Во всяком случае, серьезные переговоры велись не на публичных заседаниях, до 17 и 18 апреля, а в частных беседах и во время определенных событий, связанных с пребыванием Лютера в Вормсе. Как Ваша Милость уже убедились, несмотря на исконную неприязнь, питаемую молодым императором Карлом к этому монаху и его тезисам, рейхстагу не удалось заставить его отречься от своих слов или хотя бы принять надлежащие меры, чтобы события не вышли из-под контроля. Это произошло благодаря определенным маневрам, тонко и изысканно осуществленным таинственными покровителями Лютера, среди которых, по моему скромному мнению, следует назвать и курфюрста Саксонского, даже если этого нельзя утверждать с полной уверенностью из-за тайного и скрытного их характера.
Утром 19 апреля император Карл V созвал курфюрстов и князей и потребовал от них выработать определенную позицию в отношении Лютера, выразив достойное моменту сожаление в связи с тем, что вплоть до настоящего времени никто не принял энергичных мер против восставшего священника. Император подтвердил имперскую охранную грамоту Лютеру, сроком на двадцать один день, при условии, что брат не будет проповедовать по пути в Виттенберг. После полудня того же дня князья и курфюрсты собрались, чтобы обсудить это императорское требование. За осуждение Лютера проголосовали четырьмя голосами из шести. Саксонский курфюрст конечно же голосовал против, что стало его первым и единственным открытым выступлением в пользу Лютера.

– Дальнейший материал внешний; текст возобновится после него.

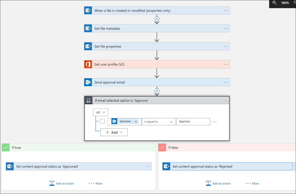Click the plus insert button below the trigger step
Image resolution: width=296 pixels, height=194 pixels.
[157, 19]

Однако вечером 20-го неизвестные организовали в Вормсе два выступления: на первом высказывались угрозы в адрес Лютера, на втором, как говорят, четыреста дворян поклялись честью не отрекаться от «праведника Лютера» и объявили о том, что стали противниками князей и сторонников Рима, и в первую очередь архиепископа Майнцского.

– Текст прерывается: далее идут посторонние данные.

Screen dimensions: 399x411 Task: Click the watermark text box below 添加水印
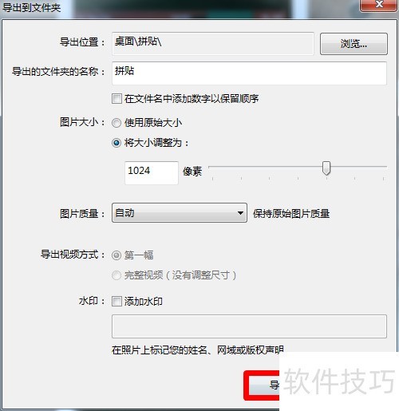[x=249, y=326]
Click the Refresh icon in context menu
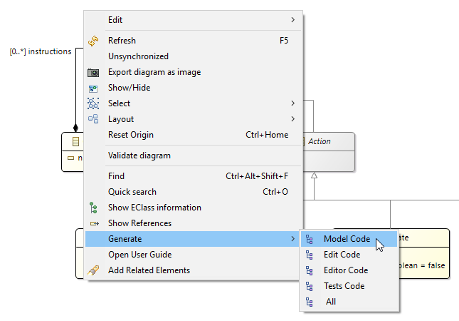 (93, 41)
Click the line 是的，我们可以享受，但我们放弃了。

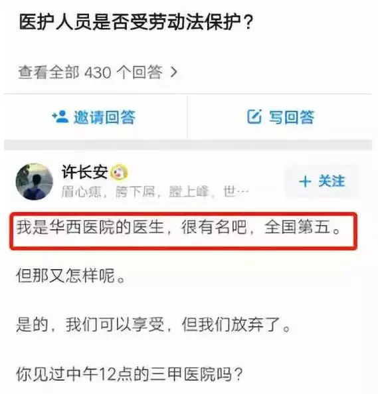pyautogui.click(x=153, y=325)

Данное событие омрачило рейхстаг тенью религиозной войны и свидетельствовало о готовности сторонников Лютера к восстанию. Перепуганный архиепископ Майнцский обратился к императору с петицией, где просил пересмотреть вопрос в целом, дабы избежать опасности раскола Германии на два лагеря и угрозы восстания, и получил от него удовлетворительный ответ. Кто бы ни стоял за этими выступлениями, он достиг своей цели, растянув слушание дела и распространив опасения по поводу возможности осуждения Лютера.
Таким образом, 23-го и 24-го Лютер был подвергнут допросу назначенной императором комиссии, во время которого, как, возможно, уже известно Вашей Милости, он вновь решительно отверг предложение об отречении. Вопреки этому его коллега из Виттенберга, сопровождавший его на рейхстаг, некий Амсдорф, распространил слух, что вот-вот будет достигнут компромисс между Лютером, Святым Престолом и императором. Зачем, мой благороднейший господин? Мне кажется, по предложению курфюрста Фридриха, чтобы выиграть время.
В результате между 23-м и 24-м появилось множество самых разношерстных посредников, желающих наладить отношения между Лютером и Святым Престолом, который представлен здесь, в Вормсе, архиепископом Тревирским.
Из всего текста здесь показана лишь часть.